▸ Task goal
Copy down the listing below exactly, please, including every line.

[Start of section]

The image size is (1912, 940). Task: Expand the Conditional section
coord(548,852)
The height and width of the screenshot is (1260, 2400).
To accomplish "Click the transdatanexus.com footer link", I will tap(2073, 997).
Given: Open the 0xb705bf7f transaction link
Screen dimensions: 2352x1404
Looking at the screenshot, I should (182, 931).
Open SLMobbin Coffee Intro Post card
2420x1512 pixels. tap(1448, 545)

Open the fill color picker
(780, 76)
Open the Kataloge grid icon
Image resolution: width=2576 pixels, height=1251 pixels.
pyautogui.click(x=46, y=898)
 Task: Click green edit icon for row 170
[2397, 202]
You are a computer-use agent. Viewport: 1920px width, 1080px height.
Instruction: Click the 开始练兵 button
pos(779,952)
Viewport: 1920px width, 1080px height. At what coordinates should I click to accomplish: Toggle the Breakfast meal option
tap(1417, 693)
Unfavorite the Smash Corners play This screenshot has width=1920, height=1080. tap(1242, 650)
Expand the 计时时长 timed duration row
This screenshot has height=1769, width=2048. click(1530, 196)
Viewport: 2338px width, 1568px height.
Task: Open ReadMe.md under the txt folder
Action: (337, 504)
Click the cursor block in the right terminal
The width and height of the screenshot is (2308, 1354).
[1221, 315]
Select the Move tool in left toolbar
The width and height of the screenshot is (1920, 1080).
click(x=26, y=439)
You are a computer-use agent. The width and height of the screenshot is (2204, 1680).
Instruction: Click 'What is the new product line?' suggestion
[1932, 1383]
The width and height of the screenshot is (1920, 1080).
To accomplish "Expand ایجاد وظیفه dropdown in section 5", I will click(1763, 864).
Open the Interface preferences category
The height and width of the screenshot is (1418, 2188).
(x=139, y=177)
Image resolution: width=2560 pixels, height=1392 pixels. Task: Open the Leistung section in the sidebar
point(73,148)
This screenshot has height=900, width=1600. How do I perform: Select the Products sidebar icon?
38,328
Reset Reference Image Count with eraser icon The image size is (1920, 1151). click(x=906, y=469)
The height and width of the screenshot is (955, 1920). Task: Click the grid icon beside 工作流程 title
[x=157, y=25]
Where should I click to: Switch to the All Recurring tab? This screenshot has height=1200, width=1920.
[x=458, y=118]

[End of section]

▸ Task response
The image size is (1912, 940). Task: Expand the Conditional section
coord(548,852)
The height and width of the screenshot is (1260, 2400).
To accomplish "Click the transdatanexus.com footer link", I will tap(2073, 997).
Given: Open the 0xb705bf7f transaction link
Screen dimensions: 2352x1404
Looking at the screenshot, I should (182, 931).
Open SLMobbin Coffee Intro Post card
2420x1512 pixels. tap(1448, 545)

Open the fill color picker
(780, 76)
Open the Kataloge grid icon
Image resolution: width=2576 pixels, height=1251 pixels.
pyautogui.click(x=46, y=898)
 Task: Click green edit icon for row 170
[2397, 202]
You are a computer-use agent. Viewport: 1920px width, 1080px height.
Instruction: Click the 开始练兵 button
pos(779,952)
Viewport: 1920px width, 1080px height. At what coordinates should I click to accomplish: Toggle the Breakfast meal option
tap(1417, 693)
Unfavorite the Smash Corners play This screenshot has width=1920, height=1080. tap(1242, 650)
Expand the 计时时长 timed duration row
This screenshot has height=1769, width=2048. click(1530, 196)
Viewport: 2338px width, 1568px height.
Task: Open ReadMe.md under the txt folder
Action: (337, 504)
Click the cursor block in the right terminal
The width and height of the screenshot is (2308, 1354).
[1221, 315]
Select the Move tool in left toolbar
The width and height of the screenshot is (1920, 1080).
click(x=26, y=439)
You are a computer-use agent. The width and height of the screenshot is (2204, 1680).
Instruction: Click 'What is the new product line?' suggestion
[1932, 1383]
The width and height of the screenshot is (1920, 1080).
To accomplish "Expand ایجاد وظیفه dropdown in section 5", I will click(1763, 864).
Open the Interface preferences category
The height and width of the screenshot is (1418, 2188).
(x=139, y=177)
Image resolution: width=2560 pixels, height=1392 pixels. Task: Open the Leistung section in the sidebar
point(73,148)
This screenshot has height=900, width=1600. How do I perform: Select the Products sidebar icon?
38,328
Reset Reference Image Count with eraser icon The image size is (1920, 1151). click(x=906, y=469)
The height and width of the screenshot is (955, 1920). Task: Click the grid icon beside 工作流程 title
[x=157, y=25]
Where should I click to: Switch to the All Recurring tab? This screenshot has height=1200, width=1920.
[x=458, y=118]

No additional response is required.